On Sun, 31 Jul 2011 14:20:37 -0300, Ricky Egeland wrote:

> I've succeeded at breaking apart this big repository using
> `git filter-branch`, but where I am failing is the cleanup of
> the history of these new sub-repositories. The original big
> repository was used for years in a CVS-like fashion, with about
> 20 or so developers doing a pull/edit/pull/push workflow using a
> centralized shared repository. Most developers were working on
> unrelated components, so merge conflicts were rare, but there are
> some exceptions to that.
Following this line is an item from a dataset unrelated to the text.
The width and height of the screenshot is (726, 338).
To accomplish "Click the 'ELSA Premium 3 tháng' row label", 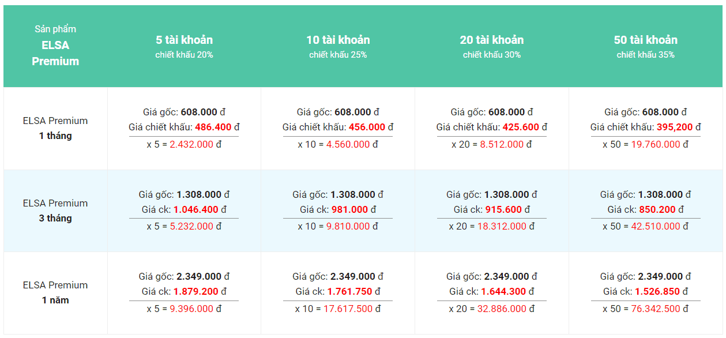I will [x=55, y=211].
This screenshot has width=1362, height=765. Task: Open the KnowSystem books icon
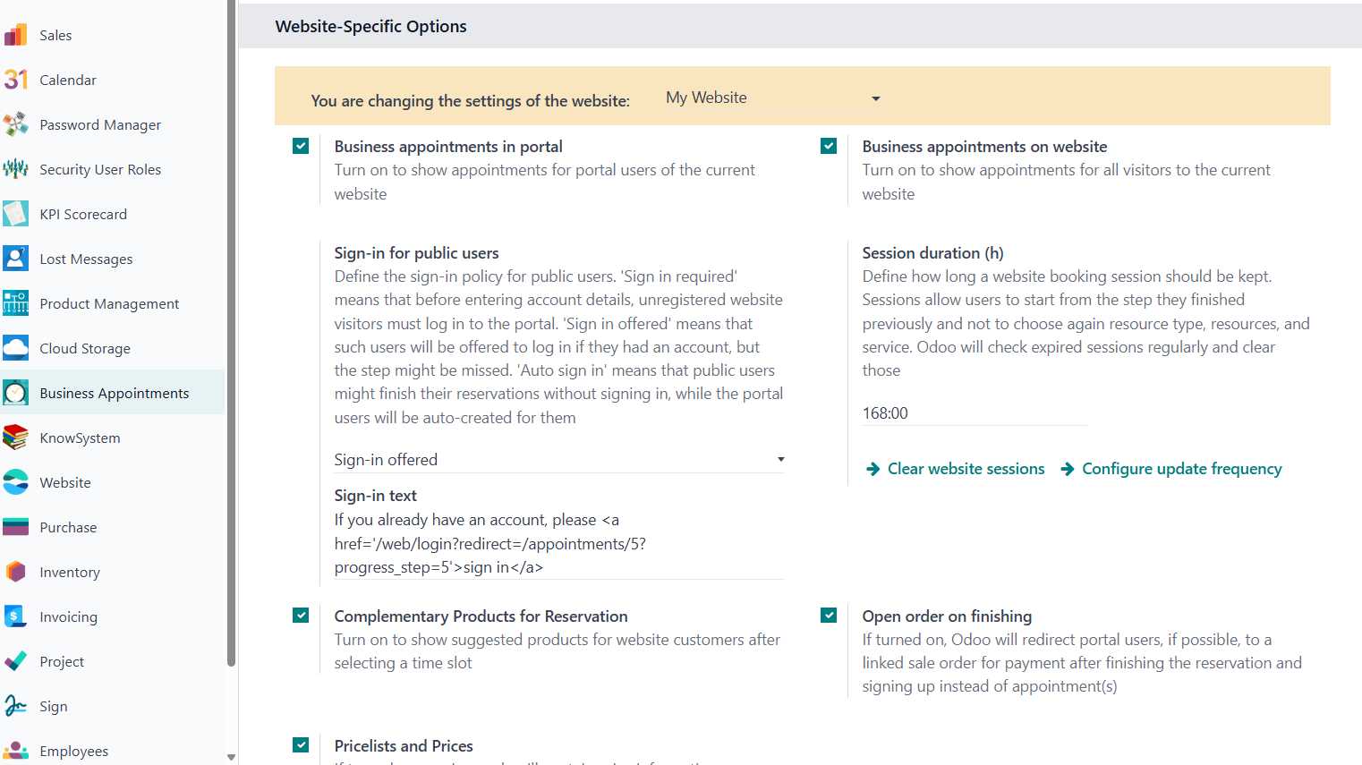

The end result is that there are a lot
> of merge commits in big-repo.git, and in the case of my split
> sub-repositories these merge commits still appear in the history,
> even for merges which did not involve files that end up in a
> given repository. In most cases, there are more merge commits in
> the history than there are commits that actually affected the
> code that is left in these sub-repositires. I really want to
> clean this up.


Maybe you could use a more sophisticated filter-branch script to
examine merge commits and split them up or throw them out as
necessary.


> git rebase $(git rev-list --reverse HEAD | head -n 1)


As an aside, I would have expected to be able to limit the
`rev-list' output directly as in the following:

  git rebase $(git rev-list -1 --reverse HEAD)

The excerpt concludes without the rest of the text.